Permission is hereby granted, free of charge, to any person obtaining a copy of this software and associated documentation files (the "Software"), to deal in the Software without restriction, including without limitation the rights to use, copy, modify, merge, publish, distribute, sublicense, and/or sell copies of the Software, and to permit persons to whom the Software is furnished to do so, subject to the following conditions:

The above copyright notice and this permission notice shall be included in all copies or substantial portions of the Software.

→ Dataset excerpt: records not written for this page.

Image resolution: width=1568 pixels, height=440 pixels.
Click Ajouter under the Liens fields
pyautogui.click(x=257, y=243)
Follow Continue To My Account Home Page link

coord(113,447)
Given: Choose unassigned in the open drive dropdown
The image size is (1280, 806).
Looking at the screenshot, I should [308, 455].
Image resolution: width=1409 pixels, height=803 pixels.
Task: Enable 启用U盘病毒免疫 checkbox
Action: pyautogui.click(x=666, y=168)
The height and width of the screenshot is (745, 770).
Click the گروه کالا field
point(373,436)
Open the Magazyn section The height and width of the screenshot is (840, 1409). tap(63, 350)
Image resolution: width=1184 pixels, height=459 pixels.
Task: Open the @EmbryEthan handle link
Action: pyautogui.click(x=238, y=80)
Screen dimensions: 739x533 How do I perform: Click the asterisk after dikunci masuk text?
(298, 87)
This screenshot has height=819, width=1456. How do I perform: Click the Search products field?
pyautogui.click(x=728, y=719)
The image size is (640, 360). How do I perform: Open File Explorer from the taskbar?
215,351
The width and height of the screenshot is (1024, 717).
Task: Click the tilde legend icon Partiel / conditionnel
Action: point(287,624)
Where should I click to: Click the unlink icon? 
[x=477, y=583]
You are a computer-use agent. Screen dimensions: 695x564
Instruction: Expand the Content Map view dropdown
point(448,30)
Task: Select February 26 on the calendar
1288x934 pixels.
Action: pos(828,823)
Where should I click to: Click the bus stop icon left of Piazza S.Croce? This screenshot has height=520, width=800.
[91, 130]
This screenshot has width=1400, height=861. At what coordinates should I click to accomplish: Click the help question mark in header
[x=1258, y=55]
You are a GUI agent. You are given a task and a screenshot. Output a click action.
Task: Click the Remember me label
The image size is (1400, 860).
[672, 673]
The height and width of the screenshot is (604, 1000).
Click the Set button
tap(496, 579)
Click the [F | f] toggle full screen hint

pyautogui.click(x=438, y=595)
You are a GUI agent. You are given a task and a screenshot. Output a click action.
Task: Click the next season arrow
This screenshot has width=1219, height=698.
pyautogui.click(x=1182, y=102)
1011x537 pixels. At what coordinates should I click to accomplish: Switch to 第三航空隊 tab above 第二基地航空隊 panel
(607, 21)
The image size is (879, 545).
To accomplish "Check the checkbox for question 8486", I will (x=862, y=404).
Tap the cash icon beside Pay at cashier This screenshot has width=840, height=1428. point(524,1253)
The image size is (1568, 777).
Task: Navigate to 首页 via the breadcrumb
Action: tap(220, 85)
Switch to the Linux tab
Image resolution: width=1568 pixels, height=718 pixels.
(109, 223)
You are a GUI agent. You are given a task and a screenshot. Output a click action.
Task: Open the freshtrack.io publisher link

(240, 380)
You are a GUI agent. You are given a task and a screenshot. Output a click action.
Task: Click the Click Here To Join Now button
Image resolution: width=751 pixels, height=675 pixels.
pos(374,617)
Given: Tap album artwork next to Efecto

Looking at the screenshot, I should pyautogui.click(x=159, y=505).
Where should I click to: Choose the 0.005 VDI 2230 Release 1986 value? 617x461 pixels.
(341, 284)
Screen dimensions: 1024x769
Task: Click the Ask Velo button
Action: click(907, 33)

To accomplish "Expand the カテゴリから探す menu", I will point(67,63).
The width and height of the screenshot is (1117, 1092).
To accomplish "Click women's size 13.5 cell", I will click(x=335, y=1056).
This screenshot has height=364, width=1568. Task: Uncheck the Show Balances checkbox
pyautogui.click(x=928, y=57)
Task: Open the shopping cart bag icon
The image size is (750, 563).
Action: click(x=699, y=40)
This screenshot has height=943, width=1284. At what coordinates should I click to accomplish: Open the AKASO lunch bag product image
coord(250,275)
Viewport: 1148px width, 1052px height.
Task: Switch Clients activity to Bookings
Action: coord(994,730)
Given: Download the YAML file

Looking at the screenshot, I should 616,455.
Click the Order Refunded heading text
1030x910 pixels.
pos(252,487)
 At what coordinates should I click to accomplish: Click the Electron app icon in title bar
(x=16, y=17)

THE SOFTWARE IS PROVIDED "AS IS", WITHOUT WARRANTY OF ANY KIND, EXPRESS OR IMPLIED, INCLUDING BUT NOT LIMITED TO THE WARRANTIES OF MERCHANTABILITY, FITNESS FOR A PARTICULAR PURPOSE AND NONINFRINGEMENT. IN NO EVENT SHALL THE AUTHORS OR COPYRIGHT HOLDERS BE LIABLE FOR ANY CLAIM, DAMAGES OR OTHER LIABILITY, WHETHER IN AN ACTION OF CONTRACT, TORT OR OTHERWISE, ARISING FROM, OUT OF OR IN CONNECTION WITH THE SOFTWARE OR THE USE OR OTHER DEALINGS IN THE SOFTWARE.